9 Ocak 2022 Pazar

Mehmet ADİL Güven Tazeledi *

8 Ocak 2022 günü saat 10.00'da Konya Kahveciler, Çay Ocakları Büfeciler  Esnaf Odası Olağan Genel Kurulu olduğundan, Oda Başkanı Sayın Adil’in, aramızda görmek isteriz daveti üzerine haberim oldu. Olağan genel kurulun, Konya Esnaf ve Sanatkârlar Odaları Birliği (KONESOB) odasında yapılacağını öğrendim. Cumartesi ve pazar günleri benim için dinlenme ve geç kalkma günleri olsa da davete icabet etmem lazım dedim, erkenden yola koyuldum. Bu vesileyle ilk defa bir oda seçimine katılmış oldum.

Toplantının yapıldığı salona girmeden önce girişte; tertip, düzen, ilgi ve alakanın yanında, girişin sağına ve soluna güzelce yerleştirilmiş izzet ve ikram köşesi dikkatimi çekti. Yok yoktu: Çay, kahve, su, poğaça, pastanın her türlüsü, envaiçeşit olarak yerleştirilmişti. İkramlıktı hepsi. Giren alıyor, çıkan alıyor. Görüntü, biz işimizin erbabıyız dedirtiyordu.

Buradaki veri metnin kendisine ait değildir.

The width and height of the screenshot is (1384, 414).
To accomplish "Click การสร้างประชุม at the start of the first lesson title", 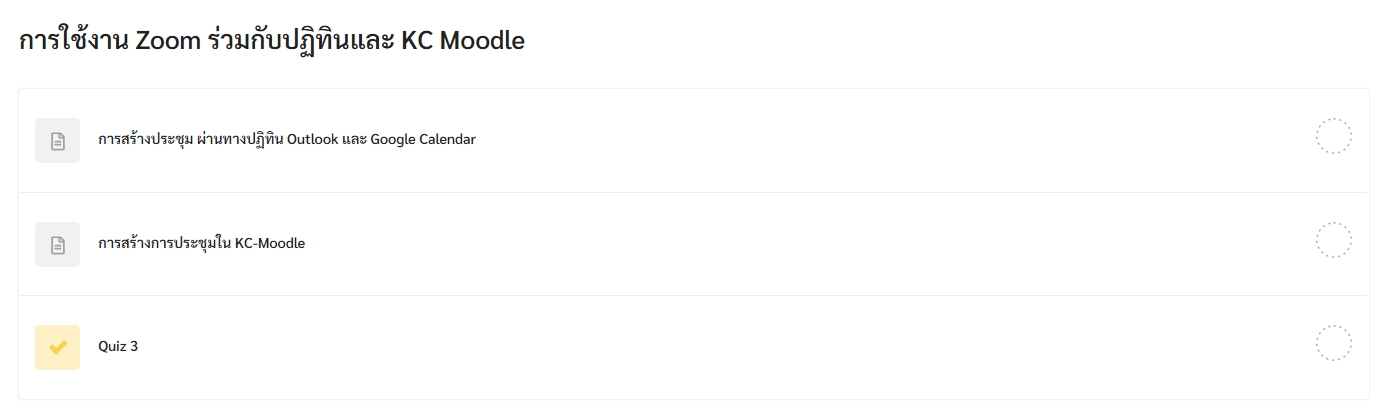I will pyautogui.click(x=139, y=140).
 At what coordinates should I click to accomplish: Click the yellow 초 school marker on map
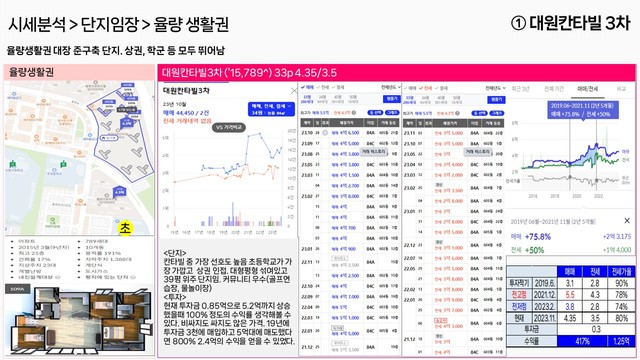click(125, 228)
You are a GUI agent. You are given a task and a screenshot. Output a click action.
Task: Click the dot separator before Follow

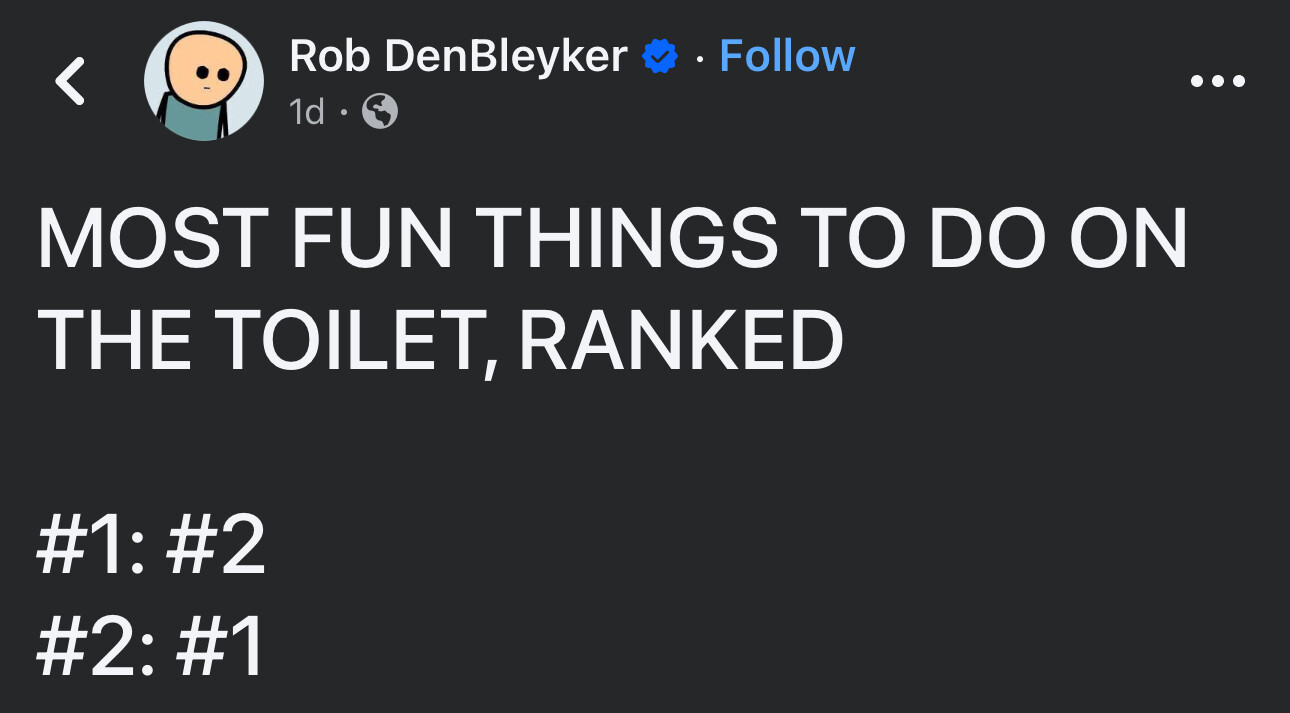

Selam verip hayırlı olsun, kolay gelsin dedikten sonra toplantının yapılacağı salona yöneldim. Salona girerken, salonda çok az kişinin olacağı yönünde içimde bir his vardı. Çünkü olağan genel kurulda tek aday yarışacaktı. Aday tek olunca, nasılsa karşısında rakip yok, bu yüzden seçime katılmama gerek yok diye üyelerde bir rehavet söz konusu olur ve yeterli sayıyı bulmak bile zor olabilirdi. Sabahın erken saatleri olmasına rağmen gördüğüm manzara, endişemin yersin olduğunu gösterdi. Çünkü salon doluydu. Bu bile tek aday ve tek liste ile yeniden güven tazelemek için seçime giren Mehmet Adil’in, üyelerinin nezdinde ayrı bir yeri olduğunu göstermeye yeterdi.  25.01.2018’de Oda Başkanı seçilen Mehmet Adil, yönetim kurulu üyeleriyle birlikte bir zoru başarmış, birkaç odaya nasip olacak şekilde karşısına rakip bile çıkmamıştı.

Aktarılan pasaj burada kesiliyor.